CHEZ FRANCISQUE – Tome 1

« De la BD françââââise » bien de chez nous où les poivrots tirent à boulets rouge sur les étrangers et les gays. Un recueil de brèves de comptoir drôle et dérangeant à la fois.

Appuyé sur le zinc, un verre à la main et un coup dans le nez, le pilier de bar ne se fait pas prier pour refaire le monde et sortir des énormités plus grosses qu’une barrique de vin. « Chez Francisque » repose sur le principe du recueil de brèves de comptoir prononcées par des fachos ordinaires. Francisque, c’est le nom du bar où déblatèrent ces cocardiers clients, mais c’est aussi l’emblème du gouvernement de Vichy, représentant une hache de guerre. Il n’y a pas de hasard, chez « Francisque », les clients sont nationalistes, misogynes, racistes, antisémites et bien sûr homophobes.

Blagues douteuses et dialogues navrants se succèdent donc d’un gag à l’autre: les fumeurs passifs qui embêtent le monde, les jeunes drogués au coca et à l’ordinateur, des étrangers qu’il faut bouter hors de France, les homosexuels dont il faut se débarrasser, tout y passe. Le lecteur est semblable aux quelques clients de passage qui, dans l’album, écoutent avec consternation les « vérités » assénées par ces poivrots imbibés. Morceaux choisis: « C’est plus des pauvres qu’on a! Ils sont trop gros (…) Dans le temps, on avait des vrais pauvres! Secs comme des coups de trique, pâles comme des culs! Chétifs, malades, ils sentaient bon la misère, on avait envie de donner.. ». Ou encore « Au fond les bons bougnoules, c’est comme si c’était pas des bougnoules »

Dans « Jeunesse de France », paru également chez Fluide Glacial il y a près d’un an, Lindingre nous avait habitué à cet humour trash dans une désespérante – mais drôle – description du quotidien de deux frères crétins et glandeurs. « Chez Francisque » est sur la même ligne du politiquement incorrect, un ton plus provocateur encore.

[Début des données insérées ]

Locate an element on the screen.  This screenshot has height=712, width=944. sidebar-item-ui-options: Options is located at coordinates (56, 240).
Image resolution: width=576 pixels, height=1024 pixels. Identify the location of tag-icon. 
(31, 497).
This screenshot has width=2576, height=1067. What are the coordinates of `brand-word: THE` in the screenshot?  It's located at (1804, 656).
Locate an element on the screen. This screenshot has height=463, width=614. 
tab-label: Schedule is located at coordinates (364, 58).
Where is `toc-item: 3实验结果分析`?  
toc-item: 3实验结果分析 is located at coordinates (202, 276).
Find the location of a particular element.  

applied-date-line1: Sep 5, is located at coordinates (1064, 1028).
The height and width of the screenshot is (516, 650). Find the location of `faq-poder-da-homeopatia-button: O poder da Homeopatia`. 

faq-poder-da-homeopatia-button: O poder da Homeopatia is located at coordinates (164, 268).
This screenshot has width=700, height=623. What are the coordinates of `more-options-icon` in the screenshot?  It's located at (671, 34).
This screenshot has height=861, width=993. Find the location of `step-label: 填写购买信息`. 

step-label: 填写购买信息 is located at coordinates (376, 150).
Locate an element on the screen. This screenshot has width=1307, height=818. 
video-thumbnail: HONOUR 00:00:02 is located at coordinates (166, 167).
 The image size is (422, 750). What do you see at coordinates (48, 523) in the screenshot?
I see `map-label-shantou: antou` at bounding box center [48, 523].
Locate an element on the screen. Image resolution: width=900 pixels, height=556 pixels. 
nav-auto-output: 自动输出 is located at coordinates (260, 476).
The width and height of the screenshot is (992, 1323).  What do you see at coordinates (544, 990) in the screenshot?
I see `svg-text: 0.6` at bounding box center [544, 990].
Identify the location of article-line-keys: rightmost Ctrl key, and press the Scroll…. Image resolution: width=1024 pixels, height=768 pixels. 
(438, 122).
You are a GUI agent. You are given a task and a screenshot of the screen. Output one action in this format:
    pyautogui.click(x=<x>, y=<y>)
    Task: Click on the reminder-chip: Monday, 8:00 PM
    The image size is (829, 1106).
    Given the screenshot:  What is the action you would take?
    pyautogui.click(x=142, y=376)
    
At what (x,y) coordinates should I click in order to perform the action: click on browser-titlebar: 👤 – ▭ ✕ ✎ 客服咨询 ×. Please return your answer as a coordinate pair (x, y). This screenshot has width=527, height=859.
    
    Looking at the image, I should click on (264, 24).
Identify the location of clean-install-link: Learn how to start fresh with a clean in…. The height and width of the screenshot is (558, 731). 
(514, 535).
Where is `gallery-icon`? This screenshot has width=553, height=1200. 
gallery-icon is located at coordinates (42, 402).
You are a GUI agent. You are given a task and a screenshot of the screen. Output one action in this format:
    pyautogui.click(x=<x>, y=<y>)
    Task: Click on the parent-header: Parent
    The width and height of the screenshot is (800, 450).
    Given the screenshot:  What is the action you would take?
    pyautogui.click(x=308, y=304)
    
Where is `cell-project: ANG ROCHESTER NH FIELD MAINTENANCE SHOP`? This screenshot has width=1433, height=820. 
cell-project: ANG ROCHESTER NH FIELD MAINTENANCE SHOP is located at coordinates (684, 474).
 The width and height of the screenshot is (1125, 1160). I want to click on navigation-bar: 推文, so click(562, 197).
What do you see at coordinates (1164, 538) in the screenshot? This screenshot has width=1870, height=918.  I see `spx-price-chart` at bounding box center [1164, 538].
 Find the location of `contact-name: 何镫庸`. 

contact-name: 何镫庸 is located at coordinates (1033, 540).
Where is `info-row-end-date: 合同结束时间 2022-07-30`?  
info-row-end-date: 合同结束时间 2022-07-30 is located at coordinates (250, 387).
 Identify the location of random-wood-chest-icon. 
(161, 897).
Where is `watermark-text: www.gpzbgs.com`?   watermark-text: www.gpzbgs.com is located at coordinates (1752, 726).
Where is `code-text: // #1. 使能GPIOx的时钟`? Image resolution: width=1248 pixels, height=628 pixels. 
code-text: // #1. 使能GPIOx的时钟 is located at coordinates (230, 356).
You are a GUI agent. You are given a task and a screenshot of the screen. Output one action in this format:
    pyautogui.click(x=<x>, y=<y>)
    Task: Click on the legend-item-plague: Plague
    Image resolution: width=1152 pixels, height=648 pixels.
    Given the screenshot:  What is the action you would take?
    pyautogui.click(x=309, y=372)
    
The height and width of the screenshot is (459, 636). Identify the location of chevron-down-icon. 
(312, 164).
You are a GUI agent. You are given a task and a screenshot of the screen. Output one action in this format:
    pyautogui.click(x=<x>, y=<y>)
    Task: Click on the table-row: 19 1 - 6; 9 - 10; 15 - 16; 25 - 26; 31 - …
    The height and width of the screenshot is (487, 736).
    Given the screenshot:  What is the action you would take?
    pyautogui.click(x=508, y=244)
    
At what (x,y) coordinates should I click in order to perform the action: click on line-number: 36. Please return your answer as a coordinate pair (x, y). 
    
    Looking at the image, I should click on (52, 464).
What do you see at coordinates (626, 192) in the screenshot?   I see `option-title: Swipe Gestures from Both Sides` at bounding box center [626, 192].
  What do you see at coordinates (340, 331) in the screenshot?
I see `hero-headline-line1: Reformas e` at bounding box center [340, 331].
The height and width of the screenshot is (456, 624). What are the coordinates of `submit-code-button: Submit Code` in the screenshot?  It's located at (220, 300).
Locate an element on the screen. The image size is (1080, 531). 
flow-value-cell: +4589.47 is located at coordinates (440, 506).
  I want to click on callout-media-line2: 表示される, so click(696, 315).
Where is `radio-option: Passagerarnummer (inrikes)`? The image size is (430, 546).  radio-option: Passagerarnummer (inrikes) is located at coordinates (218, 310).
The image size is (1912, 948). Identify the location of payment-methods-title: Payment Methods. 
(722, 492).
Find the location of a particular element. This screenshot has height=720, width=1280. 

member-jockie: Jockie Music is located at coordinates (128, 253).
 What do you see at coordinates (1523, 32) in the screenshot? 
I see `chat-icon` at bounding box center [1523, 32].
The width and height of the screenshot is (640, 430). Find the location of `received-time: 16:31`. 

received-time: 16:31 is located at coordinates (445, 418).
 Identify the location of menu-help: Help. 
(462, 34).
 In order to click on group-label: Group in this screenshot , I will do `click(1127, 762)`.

Pour coller aux brèves de comptoirs brutes de décoffrage, Larcenet a opté pour un dessin et une mise en page tout aussi simplistes pour cet album grand format à la couverture souple. Pas de décor superflu ni de mise en couleur élaborée, les cases font dans le minimalisme: le zinc, les verres et deux personnages en grande discussion, sous une couleur dominante variant d’une planche à l’autre (du vert, du rose, du jaune mais surtout du bleu, du blanc et du rouge, allez savoir pourquoi…), et c’est tout. Une sobriété qui permet d' »apprécier » au mieux l’étendue de la bêtise humaine.